I am reviewing some Basic Linear Algebra. They define: A Matrix A is invertible if and only if there exists some matrix B such that $AB=I$ and $BA=I$.
So, in a slightly separate line of thought, I was wracking my brain trying to see if it is always the case that if $AB=I$ then $BA \neq I$. Essentially I was looking for a counter example. I wanted to show that if $AB=I$ then it is not enough to say that B is the inverse of A. I couldn't find an example. So it made me wonder if you could prove if $AB=I$ then $BA=I$ for basic matrix algebra.
I don't know know if this is possible. I appreciate any insights and or corrections.
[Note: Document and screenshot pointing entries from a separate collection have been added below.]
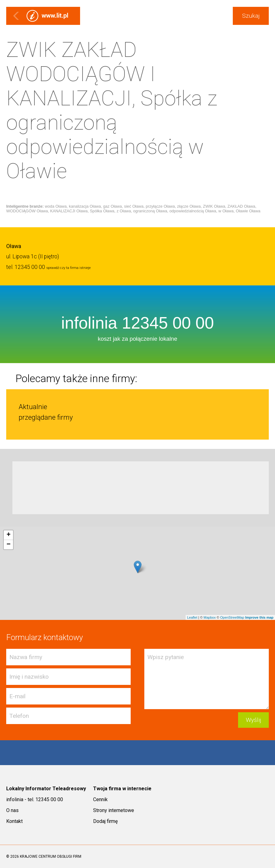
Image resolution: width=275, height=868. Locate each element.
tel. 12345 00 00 (26, 267)
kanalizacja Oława (85, 206)
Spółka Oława (102, 211)
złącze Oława (189, 206)
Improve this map (259, 617)
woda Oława (56, 206)
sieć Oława (134, 206)
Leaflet (192, 617)
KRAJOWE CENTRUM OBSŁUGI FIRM (50, 856)
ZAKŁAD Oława (241, 206)
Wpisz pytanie (207, 679)
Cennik (100, 799)
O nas (12, 810)
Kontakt (14, 821)
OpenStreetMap (232, 617)
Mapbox (210, 617)
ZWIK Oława (214, 206)
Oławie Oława (248, 211)
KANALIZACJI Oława (69, 211)
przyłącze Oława (160, 206)
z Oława (124, 211)
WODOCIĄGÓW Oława (27, 211)
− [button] (8, 545)
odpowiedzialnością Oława (193, 211)
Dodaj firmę (105, 821)
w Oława (226, 211)
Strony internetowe (113, 810)
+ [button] (8, 535)
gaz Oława (112, 206)
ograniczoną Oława (150, 211)
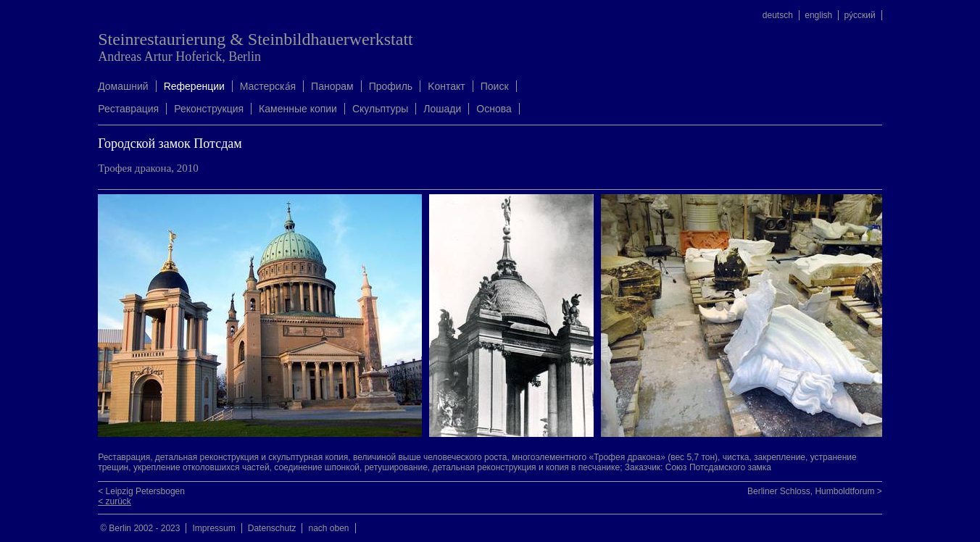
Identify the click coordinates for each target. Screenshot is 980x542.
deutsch (778, 15)
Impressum (213, 528)
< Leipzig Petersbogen (141, 491)
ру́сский (860, 15)
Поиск (494, 86)
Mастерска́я (267, 86)
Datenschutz (272, 528)
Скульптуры (380, 109)
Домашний (122, 86)
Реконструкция (209, 109)
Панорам (332, 86)
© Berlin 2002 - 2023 (140, 528)
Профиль (391, 86)
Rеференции (194, 86)
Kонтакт (447, 86)
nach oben (328, 528)
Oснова (494, 109)
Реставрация (128, 109)
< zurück (115, 501)
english (818, 15)
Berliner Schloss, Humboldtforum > (815, 491)
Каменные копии (298, 109)
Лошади (442, 109)
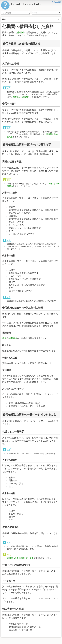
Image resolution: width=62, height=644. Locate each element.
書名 (4, 338)
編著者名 (13, 338)
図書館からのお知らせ (22, 97)
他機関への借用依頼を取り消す (20, 558)
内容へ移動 (56, 2)
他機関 (20, 32)
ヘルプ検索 (29, 13)
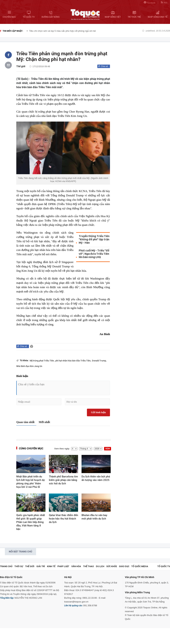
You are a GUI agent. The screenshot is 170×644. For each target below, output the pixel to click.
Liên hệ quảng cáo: (73, 606)
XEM (108, 449)
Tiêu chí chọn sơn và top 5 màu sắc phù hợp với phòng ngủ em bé (62, 31)
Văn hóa (76, 566)
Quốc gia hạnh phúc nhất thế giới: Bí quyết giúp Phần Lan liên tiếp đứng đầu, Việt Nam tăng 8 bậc (31, 522)
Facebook (149, 2)
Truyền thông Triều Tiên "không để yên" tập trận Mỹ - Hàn (94, 239)
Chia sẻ (104, 66)
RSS (164, 2)
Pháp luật (63, 566)
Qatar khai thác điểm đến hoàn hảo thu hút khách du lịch (63, 518)
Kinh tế (51, 566)
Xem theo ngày (62, 448)
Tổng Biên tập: (7, 598)
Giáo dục (124, 566)
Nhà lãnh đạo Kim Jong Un (29, 366)
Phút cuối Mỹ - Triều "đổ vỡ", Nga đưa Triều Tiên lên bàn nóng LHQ (94, 254)
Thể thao (88, 566)
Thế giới (21, 66)
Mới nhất (44, 422)
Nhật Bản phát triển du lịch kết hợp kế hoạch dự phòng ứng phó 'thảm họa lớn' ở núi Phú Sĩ (31, 482)
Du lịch (100, 566)
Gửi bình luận (98, 412)
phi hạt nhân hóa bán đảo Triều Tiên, (73, 360)
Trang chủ (6, 566)
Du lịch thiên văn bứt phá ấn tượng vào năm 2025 (96, 478)
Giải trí (41, 566)
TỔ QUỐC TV (163, 566)
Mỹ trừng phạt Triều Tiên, (42, 360)
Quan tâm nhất (25, 422)
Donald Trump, (99, 360)
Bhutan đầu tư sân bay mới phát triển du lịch (94, 517)
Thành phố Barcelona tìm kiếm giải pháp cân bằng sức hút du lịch (63, 480)
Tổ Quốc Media (140, 566)
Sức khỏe (112, 566)
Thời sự (19, 566)
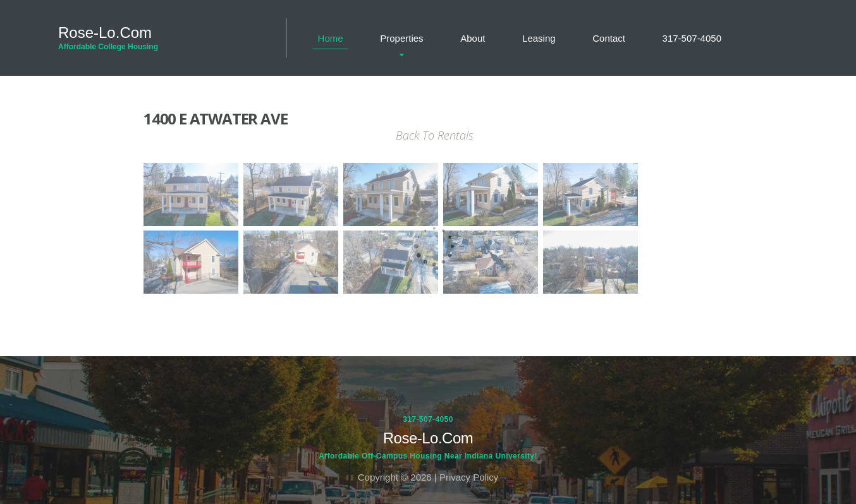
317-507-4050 (692, 38)
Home (331, 38)
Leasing (539, 38)
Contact (609, 38)
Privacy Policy (468, 477)
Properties (401, 38)
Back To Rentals (434, 135)
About (472, 38)
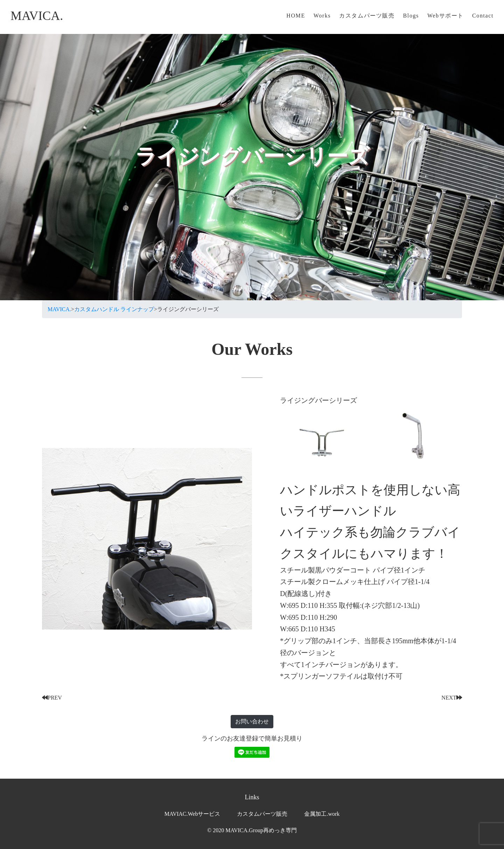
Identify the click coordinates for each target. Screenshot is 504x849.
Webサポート (446, 15)
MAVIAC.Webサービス (192, 814)
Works (322, 15)
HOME (296, 15)
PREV (52, 697)
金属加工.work (322, 814)
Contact (483, 15)
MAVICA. (37, 16)
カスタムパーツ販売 (367, 15)
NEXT (451, 697)
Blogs (411, 15)
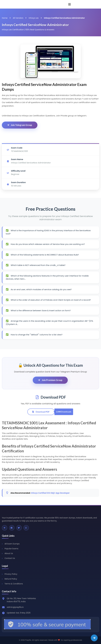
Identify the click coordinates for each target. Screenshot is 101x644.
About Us (9, 553)
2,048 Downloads (64, 412)
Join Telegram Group (19, 125)
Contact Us (10, 558)
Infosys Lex (34, 18)
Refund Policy (11, 579)
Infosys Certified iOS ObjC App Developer (50, 493)
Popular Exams (11, 548)
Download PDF (41, 412)
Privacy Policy (11, 574)
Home (5, 18)
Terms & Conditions (14, 584)
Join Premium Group (50, 380)
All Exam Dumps (12, 544)
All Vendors (18, 18)
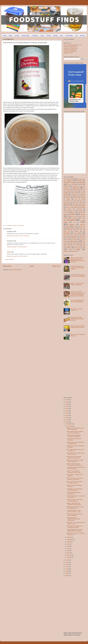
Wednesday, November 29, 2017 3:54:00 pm (18, 236)
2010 (67, 571)
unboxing (70, 250)
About (10, 36)
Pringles (83, 204)
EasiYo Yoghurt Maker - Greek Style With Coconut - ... (76, 496)
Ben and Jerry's (81, 179)
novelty (65, 241)
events (76, 226)
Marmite (83, 196)
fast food (83, 226)
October (69, 537)
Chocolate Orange (69, 182)
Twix (65, 212)
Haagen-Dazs (67, 188)
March (69, 553)
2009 (67, 573)
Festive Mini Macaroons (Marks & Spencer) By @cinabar (75, 432)
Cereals (48, 36)
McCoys (68, 198)
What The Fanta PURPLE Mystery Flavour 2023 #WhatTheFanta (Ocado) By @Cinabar (78, 260)
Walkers (71, 212)
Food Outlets (69, 36)
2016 (67, 422)
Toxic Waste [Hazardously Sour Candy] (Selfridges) (77, 301)
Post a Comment (9, 259)
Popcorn (66, 204)
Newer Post (7, 266)
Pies (71, 202)
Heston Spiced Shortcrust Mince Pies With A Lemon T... (75, 482)
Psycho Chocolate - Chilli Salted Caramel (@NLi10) (75, 500)
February (69, 555)
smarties (72, 246)
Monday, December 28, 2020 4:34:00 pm (17, 256)
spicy (84, 246)
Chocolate (35, 36)
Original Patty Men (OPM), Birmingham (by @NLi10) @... (75, 464)
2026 (67, 400)
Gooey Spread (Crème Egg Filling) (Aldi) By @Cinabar (77, 326)
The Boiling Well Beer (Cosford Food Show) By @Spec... (76, 468)
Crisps (42, 36)
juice (78, 235)
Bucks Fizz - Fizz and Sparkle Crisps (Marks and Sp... (76, 523)
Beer (61, 36)
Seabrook (76, 207)
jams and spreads (68, 235)
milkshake (74, 238)
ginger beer (82, 228)
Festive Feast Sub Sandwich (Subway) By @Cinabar (74, 436)
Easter (76, 184)
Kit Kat (66, 194)
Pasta (75, 201)
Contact (17, 36)
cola (74, 222)
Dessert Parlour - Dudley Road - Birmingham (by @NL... (75, 526)
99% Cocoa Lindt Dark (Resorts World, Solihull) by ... (75, 514)
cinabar (14, 225)
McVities (75, 198)
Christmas (9, 225)
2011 (67, 569)
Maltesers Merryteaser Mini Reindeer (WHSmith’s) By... (74, 504)
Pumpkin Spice (70, 206)
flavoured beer (71, 228)
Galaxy (74, 186)
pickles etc (82, 243)
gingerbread (70, 230)
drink (68, 226)
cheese (83, 218)
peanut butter (73, 243)
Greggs (81, 186)
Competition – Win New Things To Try (76, 310)
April (68, 550)
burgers (80, 216)
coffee (65, 222)
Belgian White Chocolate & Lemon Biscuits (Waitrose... (75, 428)
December (70, 424)
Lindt (72, 194)
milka (67, 238)
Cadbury (69, 181)
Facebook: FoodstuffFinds (70, 46)
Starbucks (79, 209)
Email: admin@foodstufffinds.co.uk (72, 45)
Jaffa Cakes (69, 191)
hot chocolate (20, 225)
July (68, 544)
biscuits (83, 214)
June (68, 546)
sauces (65, 246)
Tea (76, 36)
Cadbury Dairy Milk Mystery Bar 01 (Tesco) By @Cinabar (78, 276)
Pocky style (79, 202)
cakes (65, 218)
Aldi (72, 179)
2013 (67, 564)
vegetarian (66, 251)
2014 (67, 562)
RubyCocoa (69, 207)
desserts (72, 224)
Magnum (68, 196)
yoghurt (73, 251)
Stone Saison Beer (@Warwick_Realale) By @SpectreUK (73, 519)
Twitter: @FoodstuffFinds (70, 50)
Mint (82, 198)
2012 (67, 566)
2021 (67, 411)
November (70, 426)
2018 (67, 417)
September (70, 540)
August (69, 542)
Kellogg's (66, 192)
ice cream (78, 233)
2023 (67, 406)
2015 (67, 560)
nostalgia (82, 240)
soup (78, 246)
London (78, 194)
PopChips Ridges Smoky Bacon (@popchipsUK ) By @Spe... (75, 530)
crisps (83, 222)
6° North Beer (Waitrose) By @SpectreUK (74, 493)
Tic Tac (74, 210)
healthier (76, 231)
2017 (67, 420)
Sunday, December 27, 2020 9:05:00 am (17, 247)
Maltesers (76, 196)
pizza (68, 244)
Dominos (69, 184)
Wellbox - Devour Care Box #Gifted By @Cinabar (77, 284)
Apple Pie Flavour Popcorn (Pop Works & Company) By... (75, 479)
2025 (67, 402)
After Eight (66, 179)
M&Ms (83, 194)
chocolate (70, 220)
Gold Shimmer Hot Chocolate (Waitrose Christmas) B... (74, 457)
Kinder (82, 192)
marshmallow (74, 236)
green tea (66, 231)
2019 (67, 415)
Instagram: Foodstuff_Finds (71, 48)
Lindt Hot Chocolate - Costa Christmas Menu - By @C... (74, 511)
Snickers (69, 209)
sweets (68, 248)
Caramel (79, 181)
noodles (75, 240)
Similarly if you can provide one counter example then that would be most helpful also!!
Kind thanks MathExchange :)
For a square matrix $A$: if there is a matrix $B$ such that $AB = I$, then it will also be the case that $BA = I$. Some proofs of this fact are presented here.
As for non-square matrices, we can say the following: if $A$ is $m \times n$ with $m > n$, then there can be no matrix $B$ such that $AB = I$. When $m \geq n$, there exists a matrix $B$ such that $BA = I$ if and only if $A$ has "full column-rank", which is true if and only if the transformation associated with $A$ is injective. If $m < n$, there can be no matrix $B$ such that $BA = I$. When $m \leq n$, there exists a matrix $B$ such that $AB = I$ if and only if $A$ has "full column-rank", which is true if and only if the transformation associated with $A$ is surjective.